** BEGIN Input data **

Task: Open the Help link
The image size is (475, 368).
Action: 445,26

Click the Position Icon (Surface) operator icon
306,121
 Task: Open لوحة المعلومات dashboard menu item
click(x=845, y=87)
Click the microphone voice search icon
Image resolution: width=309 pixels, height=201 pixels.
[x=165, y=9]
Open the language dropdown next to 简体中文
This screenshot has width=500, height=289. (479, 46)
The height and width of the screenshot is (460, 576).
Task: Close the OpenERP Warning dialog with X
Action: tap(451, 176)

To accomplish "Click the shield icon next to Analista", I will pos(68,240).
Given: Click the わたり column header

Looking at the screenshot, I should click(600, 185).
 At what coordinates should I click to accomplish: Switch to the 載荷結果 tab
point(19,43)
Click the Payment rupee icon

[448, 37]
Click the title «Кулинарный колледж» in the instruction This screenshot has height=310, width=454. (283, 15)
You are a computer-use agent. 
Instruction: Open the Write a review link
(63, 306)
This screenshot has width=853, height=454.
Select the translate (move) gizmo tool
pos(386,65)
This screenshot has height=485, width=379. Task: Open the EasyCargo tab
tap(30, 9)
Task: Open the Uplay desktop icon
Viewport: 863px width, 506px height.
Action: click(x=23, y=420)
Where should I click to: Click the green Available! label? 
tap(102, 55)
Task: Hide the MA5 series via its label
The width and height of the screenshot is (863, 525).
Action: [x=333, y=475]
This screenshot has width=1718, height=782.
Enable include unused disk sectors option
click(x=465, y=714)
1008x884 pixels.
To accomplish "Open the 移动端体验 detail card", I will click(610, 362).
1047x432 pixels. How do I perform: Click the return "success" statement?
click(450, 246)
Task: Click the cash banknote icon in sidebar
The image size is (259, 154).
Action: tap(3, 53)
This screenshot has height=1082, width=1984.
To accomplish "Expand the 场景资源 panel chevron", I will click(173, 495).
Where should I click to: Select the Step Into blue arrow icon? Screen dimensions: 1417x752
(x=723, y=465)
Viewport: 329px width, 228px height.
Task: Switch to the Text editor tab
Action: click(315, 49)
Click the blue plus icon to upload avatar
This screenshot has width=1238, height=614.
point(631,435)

** END Input data **

_Task description_
Please repeat the items above, swapping "Where should I click to" for "Where do I click to" everywhere it occurs and keeping everything else the same.

_Written answer_
Task: Open the Help link
The image size is (475, 368).
Action: 445,26

Click the Position Icon (Surface) operator icon
306,121
 Task: Open لوحة المعلومات dashboard menu item
click(x=845, y=87)
Click the microphone voice search icon
Image resolution: width=309 pixels, height=201 pixels.
[x=165, y=9]
Open the language dropdown next to 简体中文
This screenshot has width=500, height=289. (479, 46)
The height and width of the screenshot is (460, 576).
Task: Close the OpenERP Warning dialog with X
Action: tap(451, 176)

To accomplish "Click the shield icon next to Analista", I will pos(68,240).
Given: Click the わたり column header

Looking at the screenshot, I should click(600, 185).
 At what coordinates should I click to accomplish: Switch to the 載荷結果 tab
point(19,43)
Click the Payment rupee icon

[448, 37]
Click the title «Кулинарный колледж» in the instruction This screenshot has height=310, width=454. (283, 15)
You are a computer-use agent. 
Instruction: Open the Write a review link
(63, 306)
This screenshot has width=853, height=454.
Select the translate (move) gizmo tool
pos(386,65)
This screenshot has height=485, width=379. Task: Open the EasyCargo tab
tap(30, 9)
Task: Open the Uplay desktop icon
Viewport: 863px width, 506px height.
Action: click(x=23, y=420)
Where do I click to: Click the green Available! label? 
tap(102, 55)
Task: Hide the MA5 series via its label
The width and height of the screenshot is (863, 525).
Action: [x=333, y=475]
This screenshot has width=1718, height=782.
Enable include unused disk sectors option
click(x=465, y=714)
1008x884 pixels.
To accomplish "Open the 移动端体验 detail card", I will click(610, 362).
1047x432 pixels. How do I perform: Click the return "success" statement?
click(450, 246)
Task: Click the cash banknote icon in sidebar
The image size is (259, 154).
Action: tap(3, 53)
This screenshot has height=1082, width=1984.
To accomplish "Expand the 场景资源 panel chevron", I will click(173, 495).
Where do I click to: Select the Step Into blue arrow icon? Screen dimensions: 1417x752
(x=723, y=465)
Viewport: 329px width, 228px height.
Task: Switch to the Text editor tab
Action: click(315, 49)
Click the blue plus icon to upload avatar
This screenshot has width=1238, height=614.
point(631,435)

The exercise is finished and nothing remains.